**What the exercise asks:** Return every line of the listing below so that it matches the original exactly.

━━━━

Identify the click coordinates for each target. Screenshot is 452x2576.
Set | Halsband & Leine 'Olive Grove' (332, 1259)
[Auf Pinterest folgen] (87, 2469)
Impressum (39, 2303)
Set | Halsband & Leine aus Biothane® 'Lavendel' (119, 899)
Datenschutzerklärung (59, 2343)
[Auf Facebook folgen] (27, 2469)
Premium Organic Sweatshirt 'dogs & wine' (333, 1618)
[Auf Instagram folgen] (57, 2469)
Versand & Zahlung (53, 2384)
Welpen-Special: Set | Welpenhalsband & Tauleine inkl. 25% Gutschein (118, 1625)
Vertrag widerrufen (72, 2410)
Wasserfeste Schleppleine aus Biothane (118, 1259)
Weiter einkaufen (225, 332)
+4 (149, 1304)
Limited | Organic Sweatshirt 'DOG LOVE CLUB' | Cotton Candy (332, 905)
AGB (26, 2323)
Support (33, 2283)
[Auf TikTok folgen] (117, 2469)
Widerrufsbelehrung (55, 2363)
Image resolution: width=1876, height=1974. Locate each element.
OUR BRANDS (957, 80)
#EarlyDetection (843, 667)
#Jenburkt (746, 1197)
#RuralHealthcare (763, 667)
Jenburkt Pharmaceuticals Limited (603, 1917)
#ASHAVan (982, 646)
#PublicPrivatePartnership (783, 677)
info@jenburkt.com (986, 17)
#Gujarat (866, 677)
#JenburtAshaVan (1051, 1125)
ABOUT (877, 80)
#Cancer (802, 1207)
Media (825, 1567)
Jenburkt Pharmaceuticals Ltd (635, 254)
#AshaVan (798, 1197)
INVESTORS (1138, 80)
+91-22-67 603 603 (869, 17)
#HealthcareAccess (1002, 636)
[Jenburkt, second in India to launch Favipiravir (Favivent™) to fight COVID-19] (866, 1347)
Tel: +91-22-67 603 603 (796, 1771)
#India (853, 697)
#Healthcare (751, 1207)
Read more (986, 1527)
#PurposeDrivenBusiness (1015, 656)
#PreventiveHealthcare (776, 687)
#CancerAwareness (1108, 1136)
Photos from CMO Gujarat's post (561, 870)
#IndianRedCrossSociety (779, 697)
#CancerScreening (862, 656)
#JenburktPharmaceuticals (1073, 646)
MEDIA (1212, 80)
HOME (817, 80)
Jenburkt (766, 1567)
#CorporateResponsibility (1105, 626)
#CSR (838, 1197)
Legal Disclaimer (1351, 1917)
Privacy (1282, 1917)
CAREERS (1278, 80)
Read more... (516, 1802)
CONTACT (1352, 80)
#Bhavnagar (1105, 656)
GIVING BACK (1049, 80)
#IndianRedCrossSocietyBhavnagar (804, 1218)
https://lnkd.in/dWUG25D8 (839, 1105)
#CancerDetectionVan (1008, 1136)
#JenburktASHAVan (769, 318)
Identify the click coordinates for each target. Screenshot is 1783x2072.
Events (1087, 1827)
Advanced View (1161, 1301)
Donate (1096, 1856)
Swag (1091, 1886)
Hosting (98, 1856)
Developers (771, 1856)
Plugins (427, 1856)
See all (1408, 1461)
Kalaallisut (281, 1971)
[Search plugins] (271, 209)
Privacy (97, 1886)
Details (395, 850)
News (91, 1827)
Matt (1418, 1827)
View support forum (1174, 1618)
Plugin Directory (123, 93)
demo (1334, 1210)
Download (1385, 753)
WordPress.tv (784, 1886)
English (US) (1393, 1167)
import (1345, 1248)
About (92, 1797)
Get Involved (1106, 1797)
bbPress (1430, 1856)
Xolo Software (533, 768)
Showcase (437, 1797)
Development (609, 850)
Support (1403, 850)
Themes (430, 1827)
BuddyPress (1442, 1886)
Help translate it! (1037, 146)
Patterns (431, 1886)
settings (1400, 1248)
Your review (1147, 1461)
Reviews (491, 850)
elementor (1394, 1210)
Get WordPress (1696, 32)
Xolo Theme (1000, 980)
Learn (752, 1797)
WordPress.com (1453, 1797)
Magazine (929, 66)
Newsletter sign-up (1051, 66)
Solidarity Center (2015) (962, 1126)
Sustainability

━━━━

**Exercise output:**
Identify the click coordinates for each target. Screenshot is 452x2576.
Set | Halsband & Leine 'Olive Grove' (332, 1259)
[Auf Pinterest folgen] (87, 2469)
Impressum (39, 2303)
Set | Halsband & Leine aus Biothane® 'Lavendel' (119, 899)
Datenschutzerklärung (59, 2343)
[Auf Facebook folgen] (27, 2469)
Premium Organic Sweatshirt 'dogs & wine' (333, 1618)
[Auf Instagram folgen] (57, 2469)
Versand & Zahlung (53, 2384)
Welpen-Special: Set | Welpenhalsband & Tauleine inkl. 25% Gutschein (118, 1625)
Vertrag widerrufen (72, 2410)
Wasserfeste Schleppleine aus Biothane (118, 1259)
Weiter einkaufen (225, 332)
+4 (149, 1304)
Limited | Organic Sweatshirt 'DOG LOVE CLUB' | Cotton Candy (332, 905)
AGB (26, 2323)
Support (33, 2283)
[Auf TikTok folgen] (117, 2469)
Widerrufsbelehrung (55, 2363)
Image resolution: width=1876, height=1974. Locate each element.
OUR BRANDS (957, 80)
#EarlyDetection (843, 667)
#Jenburkt (746, 1197)
#RuralHealthcare (763, 667)
Jenburkt Pharmaceuticals Limited (603, 1917)
#ASHAVan (982, 646)
#PublicPrivatePartnership (783, 677)
info@jenburkt.com (986, 17)
#Gujarat (866, 677)
#JenburtAshaVan (1051, 1125)
ABOUT (877, 80)
#Cancer (802, 1207)
Media (825, 1567)
Jenburkt Pharmaceuticals Ltd (635, 254)
#AshaVan (798, 1197)
INVESTORS (1138, 80)
+91-22-67 603 603 (869, 17)
#HealthcareAccess (1002, 636)
[Jenburkt, second in India to launch Favipiravir (Favivent™) to fight COVID-19] (866, 1347)
Tel: +91-22-67 603 603 (796, 1771)
#India (853, 697)
#Healthcare (751, 1207)
Read more (986, 1527)
#PurposeDrivenBusiness (1015, 656)
#PreventiveHealthcare (776, 687)
#CancerAwareness (1108, 1136)
Photos from CMO Gujarat's post (561, 870)
#IndianRedCrossSociety (779, 697)
#CancerScreening (862, 656)
#JenburktPharmaceuticals (1073, 646)
MEDIA (1212, 80)
HOME (817, 80)
Jenburkt (766, 1567)
#CorporateResponsibility (1105, 626)
#CSR (838, 1197)
Legal Disclaimer (1351, 1917)
Privacy (1282, 1917)
CAREERS (1278, 80)
Read more... (516, 1802)
CONTACT (1352, 80)
#Bhavnagar (1105, 656)
GIVING BACK (1049, 80)
#IndianRedCrossSocietyBhavnagar (804, 1218)
https://lnkd.in/dWUG25D8 (839, 1105)
#CancerDetectionVan (1008, 1136)
#JenburktASHAVan (769, 318)
Identify the click coordinates for each target. Screenshot is 1783x2072.
Events (1087, 1827)
Advanced View (1161, 1301)
Donate (1096, 1856)
Swag (1091, 1886)
Hosting (98, 1856)
Developers (771, 1856)
Plugins (427, 1856)
See all (1408, 1461)
Kalaallisut (281, 1971)
[Search plugins] (271, 209)
Privacy (97, 1886)
Details (395, 850)
News (91, 1827)
Matt (1418, 1827)
View support forum (1174, 1618)
Plugin Directory (123, 93)
demo (1334, 1210)
Download (1385, 753)
WordPress.tv (784, 1886)
English (US) (1393, 1167)
import (1345, 1248)
About (92, 1797)
Get Involved (1106, 1797)
bbPress (1430, 1856)
Xolo Software (533, 768)
Showcase (437, 1797)
Development (609, 850)
Support (1403, 850)
Themes (430, 1827)
BuddyPress (1442, 1886)
Help translate it! (1037, 146)
Patterns (431, 1886)
settings (1400, 1248)
Your review (1147, 1461)
Reviews (491, 850)
elementor (1394, 1210)
Get WordPress (1696, 32)
Xolo Theme (1000, 980)
Learn (752, 1797)
WordPress.com (1453, 1797)
Magazine (929, 66)
Newsletter sign-up (1051, 66)
Solidarity Center (2015) (962, 1126)
Sustainability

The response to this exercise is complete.